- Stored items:
______________________________

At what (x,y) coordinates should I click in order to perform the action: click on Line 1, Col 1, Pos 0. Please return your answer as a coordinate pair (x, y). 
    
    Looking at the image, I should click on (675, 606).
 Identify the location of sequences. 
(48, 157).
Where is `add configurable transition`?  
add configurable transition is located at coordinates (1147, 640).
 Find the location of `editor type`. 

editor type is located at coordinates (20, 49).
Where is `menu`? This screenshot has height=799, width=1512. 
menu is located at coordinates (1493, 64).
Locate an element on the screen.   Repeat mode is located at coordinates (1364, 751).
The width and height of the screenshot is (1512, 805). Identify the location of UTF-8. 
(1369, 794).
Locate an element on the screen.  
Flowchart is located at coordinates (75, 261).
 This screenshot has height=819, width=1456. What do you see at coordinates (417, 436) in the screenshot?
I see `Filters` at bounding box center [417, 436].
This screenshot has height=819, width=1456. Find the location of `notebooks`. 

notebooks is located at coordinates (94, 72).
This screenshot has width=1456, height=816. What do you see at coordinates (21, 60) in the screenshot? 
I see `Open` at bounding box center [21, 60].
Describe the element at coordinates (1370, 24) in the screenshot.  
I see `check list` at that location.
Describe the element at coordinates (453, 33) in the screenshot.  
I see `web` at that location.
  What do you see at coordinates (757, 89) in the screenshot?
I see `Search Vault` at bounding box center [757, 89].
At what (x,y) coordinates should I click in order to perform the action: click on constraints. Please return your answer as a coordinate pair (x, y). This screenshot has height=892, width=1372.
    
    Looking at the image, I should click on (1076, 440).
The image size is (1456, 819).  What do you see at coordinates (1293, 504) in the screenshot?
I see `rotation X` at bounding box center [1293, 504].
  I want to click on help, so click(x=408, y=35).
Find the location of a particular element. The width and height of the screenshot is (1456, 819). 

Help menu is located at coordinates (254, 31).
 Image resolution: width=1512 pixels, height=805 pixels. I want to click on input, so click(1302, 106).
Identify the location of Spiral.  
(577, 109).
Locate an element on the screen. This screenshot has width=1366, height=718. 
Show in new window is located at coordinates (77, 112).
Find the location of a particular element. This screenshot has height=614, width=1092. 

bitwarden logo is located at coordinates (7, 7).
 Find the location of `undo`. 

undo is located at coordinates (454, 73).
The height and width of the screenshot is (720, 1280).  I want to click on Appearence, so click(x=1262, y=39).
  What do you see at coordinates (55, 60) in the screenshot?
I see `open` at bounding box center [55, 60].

______________________________

- JOB: Render all of the data above as a numbered list, one line per number, and omit the blank lines.

- RESPONSE TO THE EXERCISE:
1. At what (x,y) coordinates should I click in order to perform the action: click on Line 1, Col 1, Pos 0. Please return your answer as a coordinate pair (x, y). 
2.     Looking at the image, I should click on (675, 606).
3.  Identify the location of sequences. 
4. (48, 157).
5. Where is `add configurable transition`?  
6. add configurable transition is located at coordinates (1147, 640).
7.  Find the location of `editor type`. 
8. editor type is located at coordinates (20, 49).
9. Where is `menu`? This screenshot has height=799, width=1512. 
10. menu is located at coordinates (1493, 64).
11. Locate an element on the screen.   Repeat mode is located at coordinates (1364, 751).
12. The width and height of the screenshot is (1512, 805). Identify the location of UTF-8. 
13. (1369, 794).
14. Locate an element on the screen.  
15. Flowchart is located at coordinates (75, 261).
16.  This screenshot has height=819, width=1456. What do you see at coordinates (417, 436) in the screenshot?
17. I see `Filters` at bounding box center [417, 436].
18. This screenshot has height=819, width=1456. Find the location of `notebooks`. 
19. notebooks is located at coordinates (94, 72).
20. This screenshot has width=1456, height=816. What do you see at coordinates (21, 60) in the screenshot? 
21. I see `Open` at bounding box center [21, 60].
22. Describe the element at coordinates (1370, 24) in the screenshot.  
23. I see `check list` at that location.
24. Describe the element at coordinates (453, 33) in the screenshot.  
25. I see `web` at that location.
26.   What do you see at coordinates (757, 89) in the screenshot?
27. I see `Search Vault` at bounding box center [757, 89].
28. At what (x,y) coordinates should I click in order to perform the action: click on constraints. Please return your answer as a coordinate pair (x, y). This screenshot has height=892, width=1372.
29.     Looking at the image, I should click on (1076, 440).
30. The image size is (1456, 819).  What do you see at coordinates (1293, 504) in the screenshot?
31. I see `rotation X` at bounding box center [1293, 504].
32.   I want to click on help, so click(x=408, y=35).
33. Find the location of a particular element. The width and height of the screenshot is (1456, 819). 
34. Help menu is located at coordinates (254, 31).
35.  Image resolution: width=1512 pixels, height=805 pixels. I want to click on input, so click(1302, 106).
36. Identify the location of Spiral.  
37. (577, 109).
38. Locate an element on the screen. This screenshot has width=1366, height=718. 
39. Show in new window is located at coordinates (77, 112).
40. Find the location of a particular element. This screenshot has height=614, width=1092. 
41. bitwarden logo is located at coordinates (7, 7).
42.  Find the location of `undo`. 
43. undo is located at coordinates (454, 73).
44. The height and width of the screenshot is (720, 1280).  I want to click on Appearence, so click(x=1262, y=39).
45.   What do you see at coordinates (55, 60) in the screenshot?
46. I see `open` at bounding box center [55, 60].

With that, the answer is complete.